TASK: In the data below, find the line with "Open the chat messages icon" and the line with "Switch to the", then restate both and every line between them exactly, minus the pictures.

DATA SUPPLIED:
================================

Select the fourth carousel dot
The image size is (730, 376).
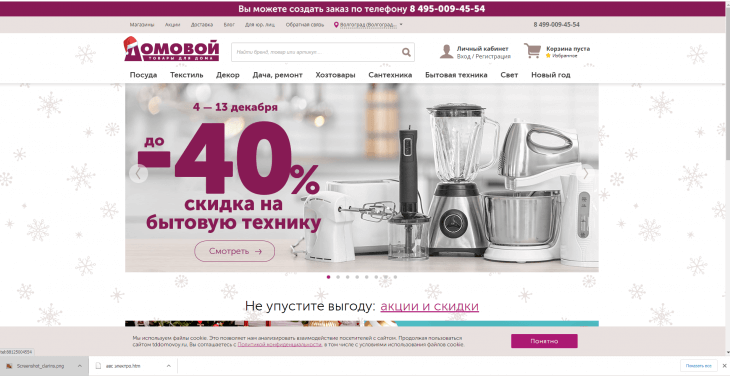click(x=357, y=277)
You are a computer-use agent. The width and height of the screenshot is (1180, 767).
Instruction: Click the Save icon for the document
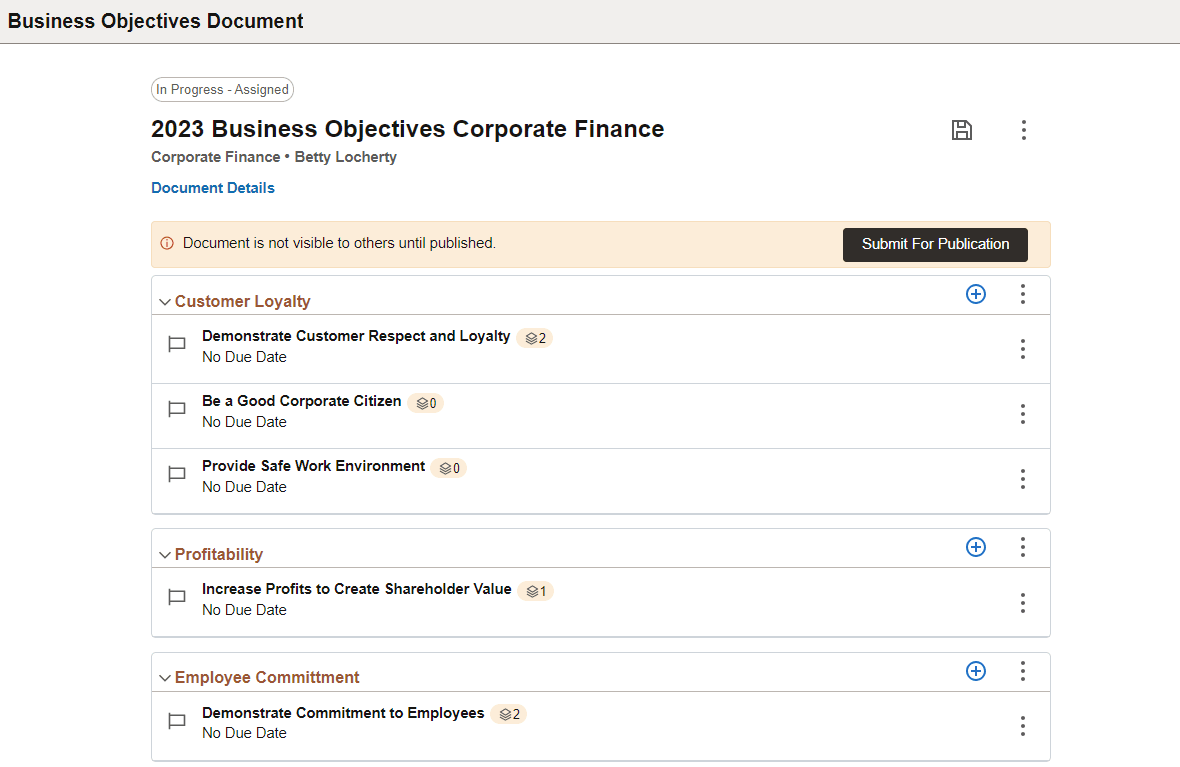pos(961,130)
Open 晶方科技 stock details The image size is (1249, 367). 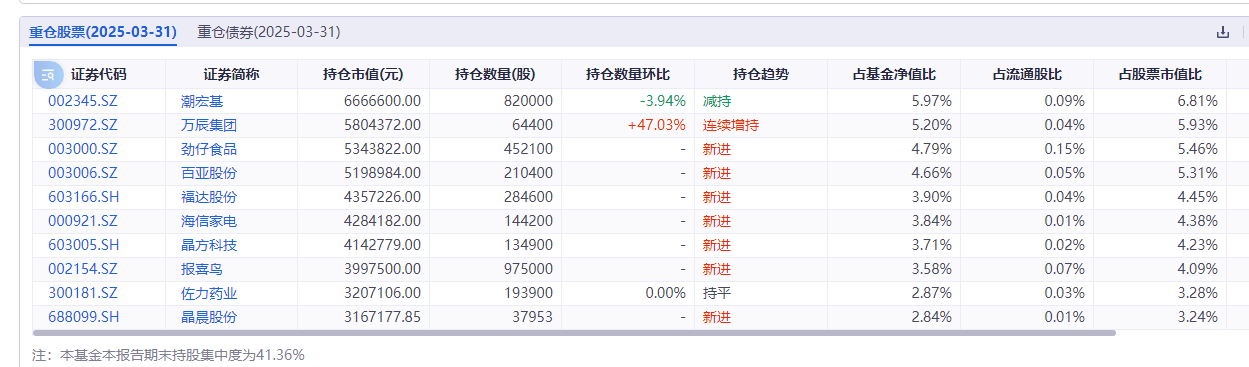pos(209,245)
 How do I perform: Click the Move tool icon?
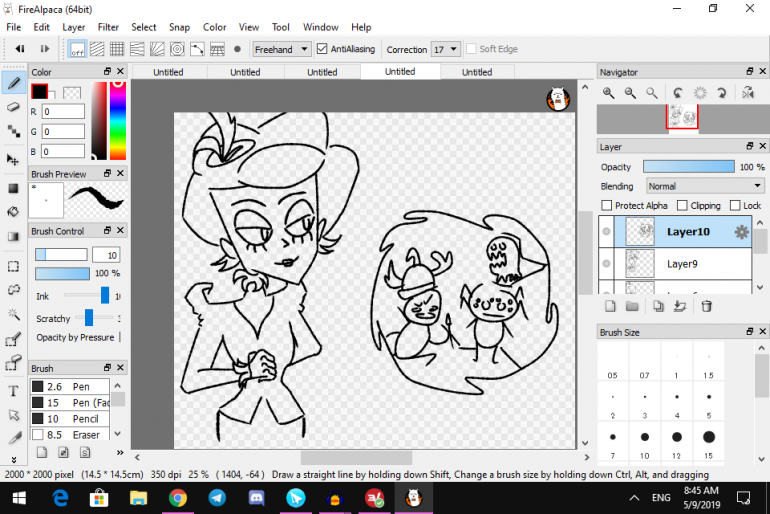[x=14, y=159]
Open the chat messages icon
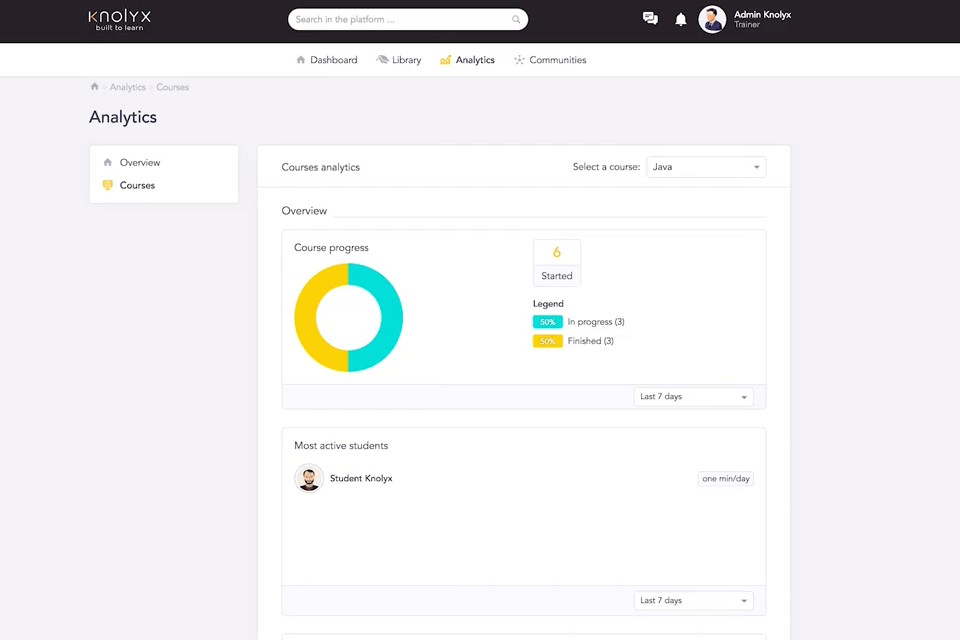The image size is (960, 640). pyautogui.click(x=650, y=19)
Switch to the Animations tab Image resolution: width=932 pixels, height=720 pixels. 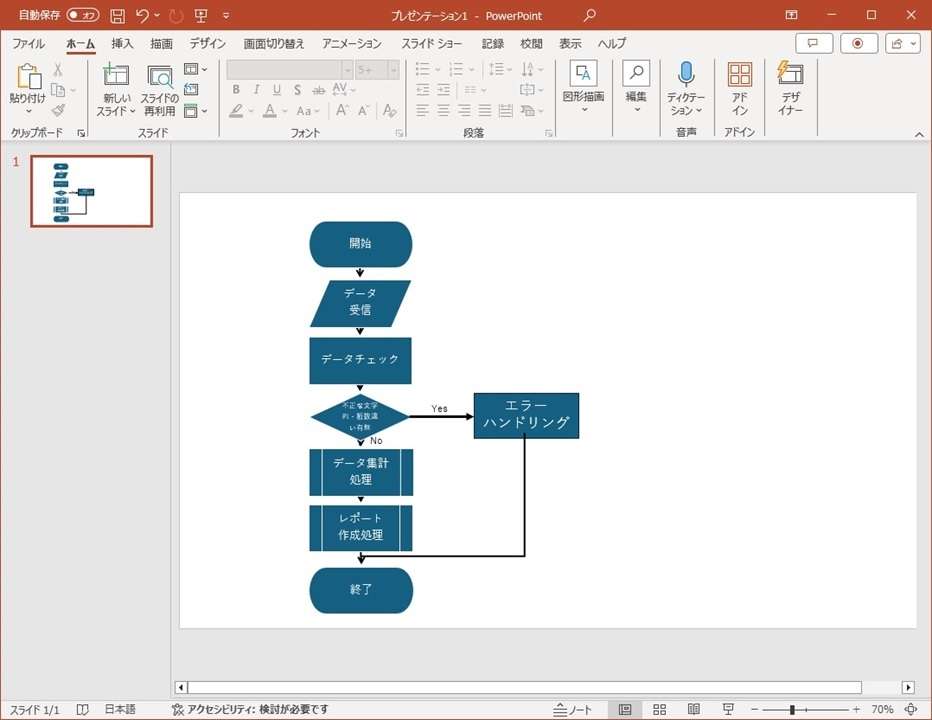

================================

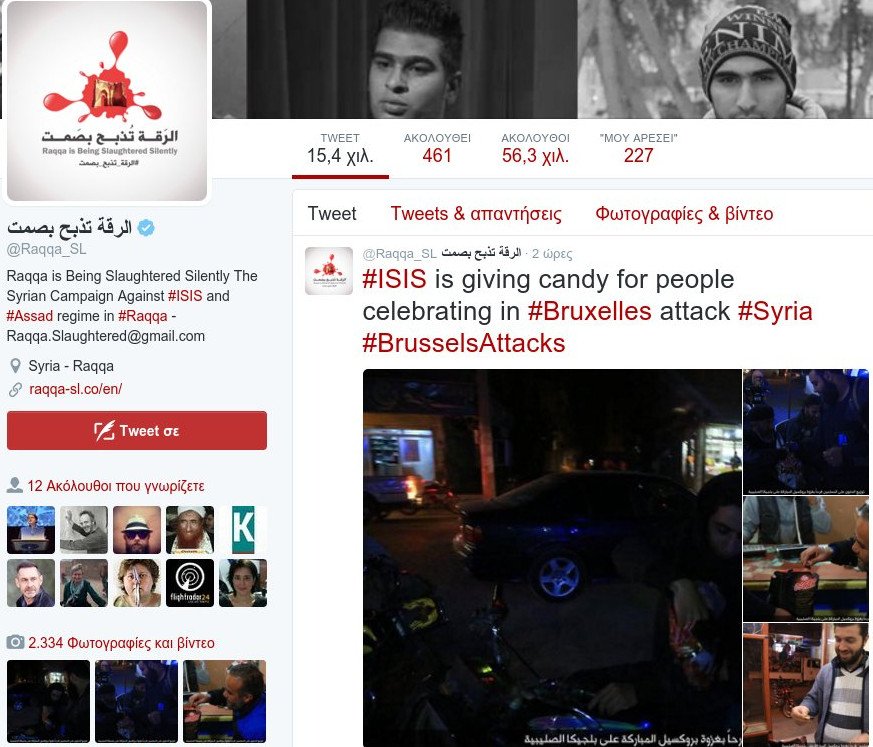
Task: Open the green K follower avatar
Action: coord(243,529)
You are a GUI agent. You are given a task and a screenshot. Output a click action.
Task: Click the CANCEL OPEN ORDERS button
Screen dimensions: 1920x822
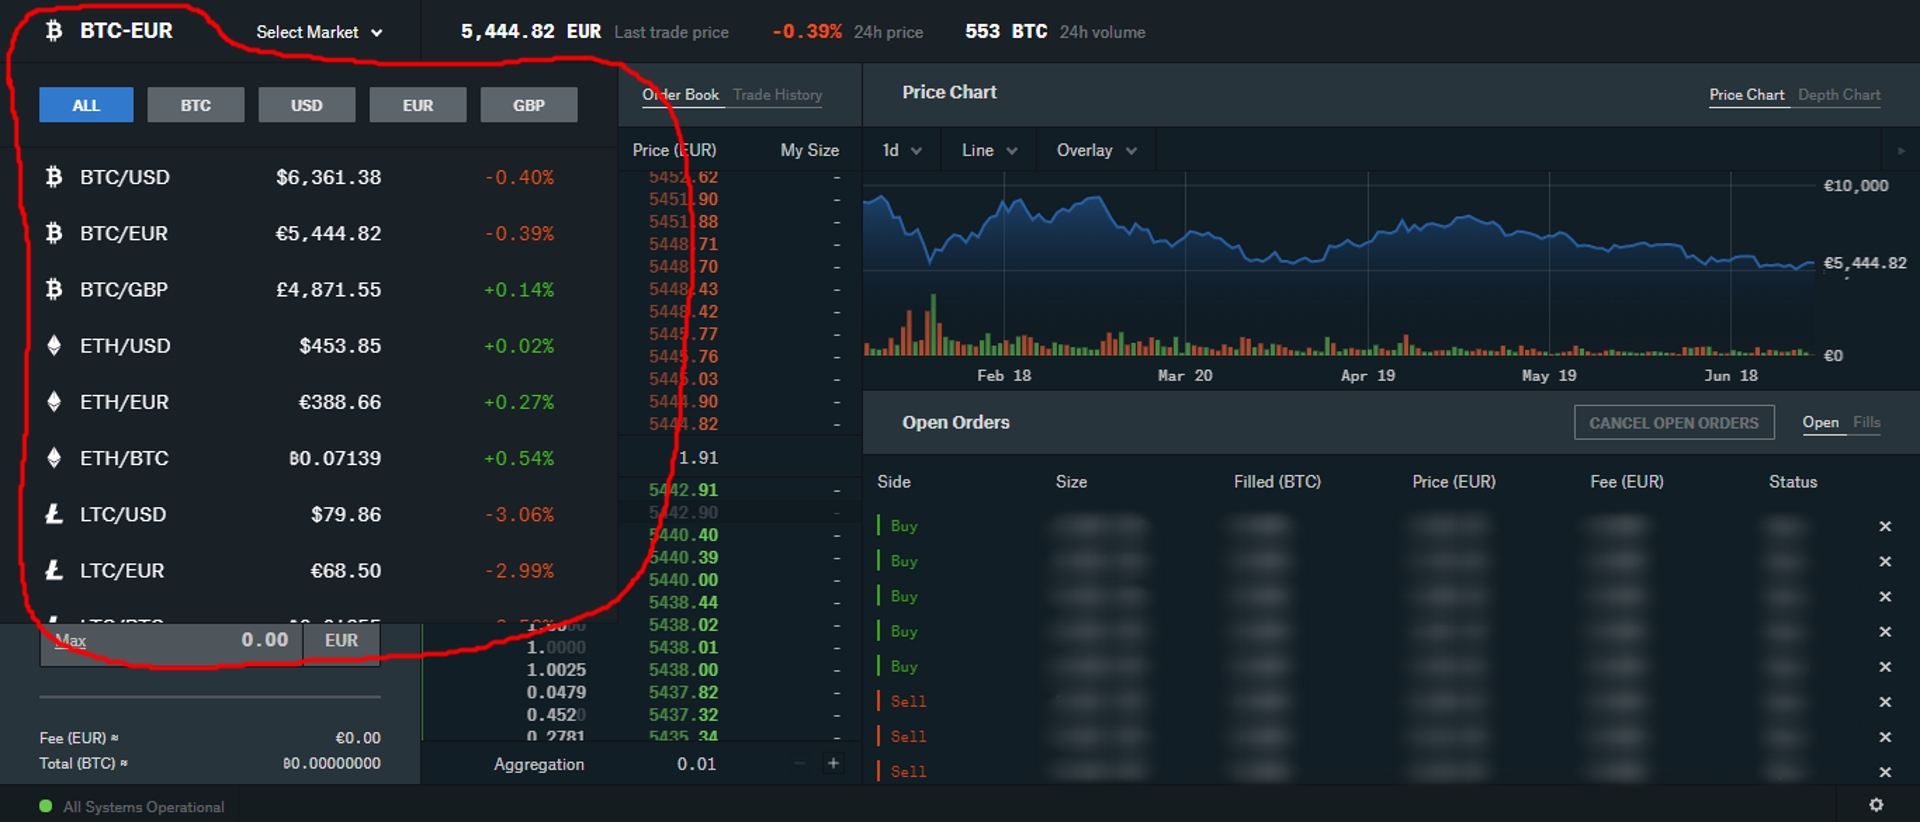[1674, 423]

================================

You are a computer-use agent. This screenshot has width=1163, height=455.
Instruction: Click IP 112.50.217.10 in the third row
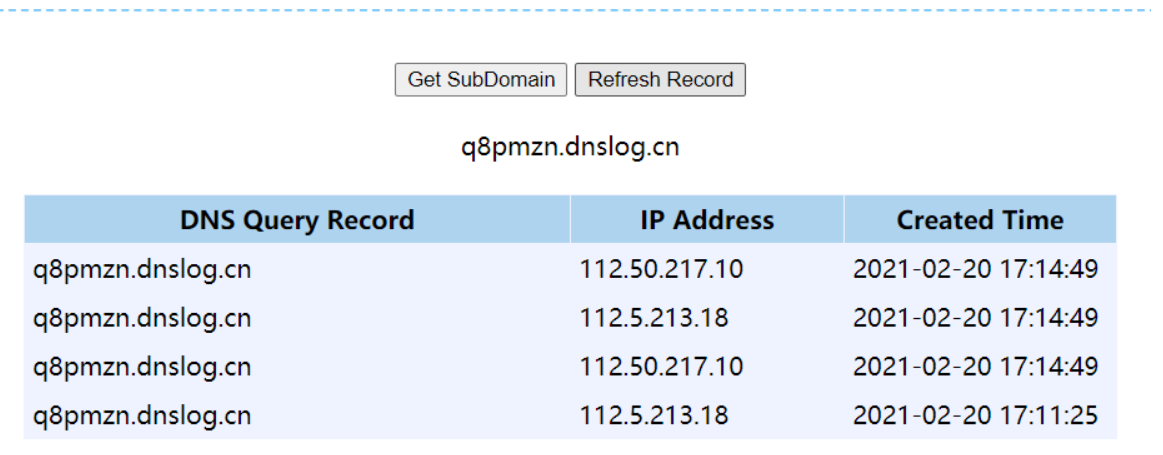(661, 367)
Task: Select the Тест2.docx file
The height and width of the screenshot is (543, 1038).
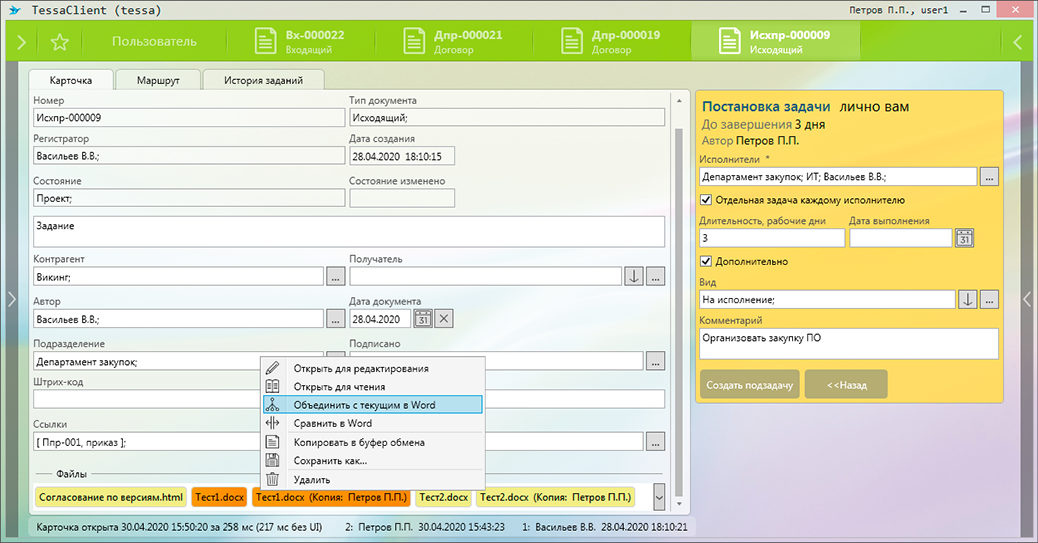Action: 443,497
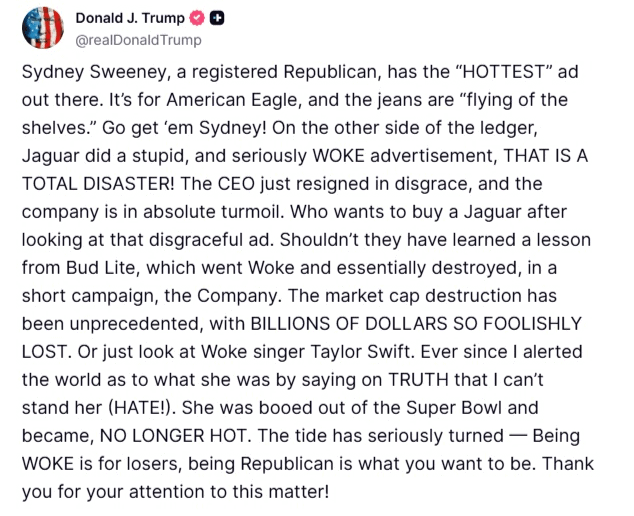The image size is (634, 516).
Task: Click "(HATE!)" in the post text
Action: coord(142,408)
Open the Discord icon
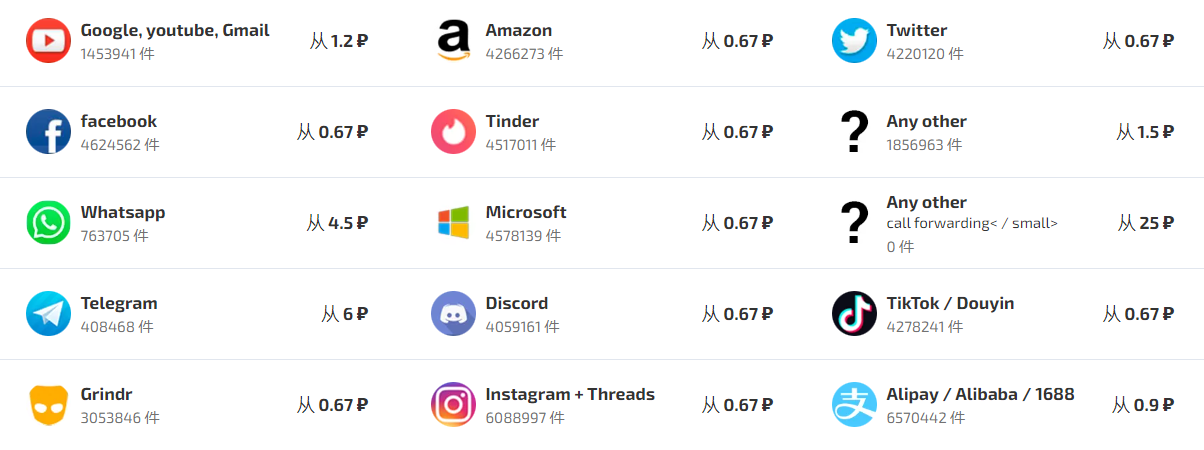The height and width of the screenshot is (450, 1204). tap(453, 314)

================================

ANSWER SPACE:
Open the chat messages icon
The image size is (960, 640). pyautogui.click(x=650, y=19)
Switch to the Animations tab Image resolution: width=932 pixels, height=720 pixels. 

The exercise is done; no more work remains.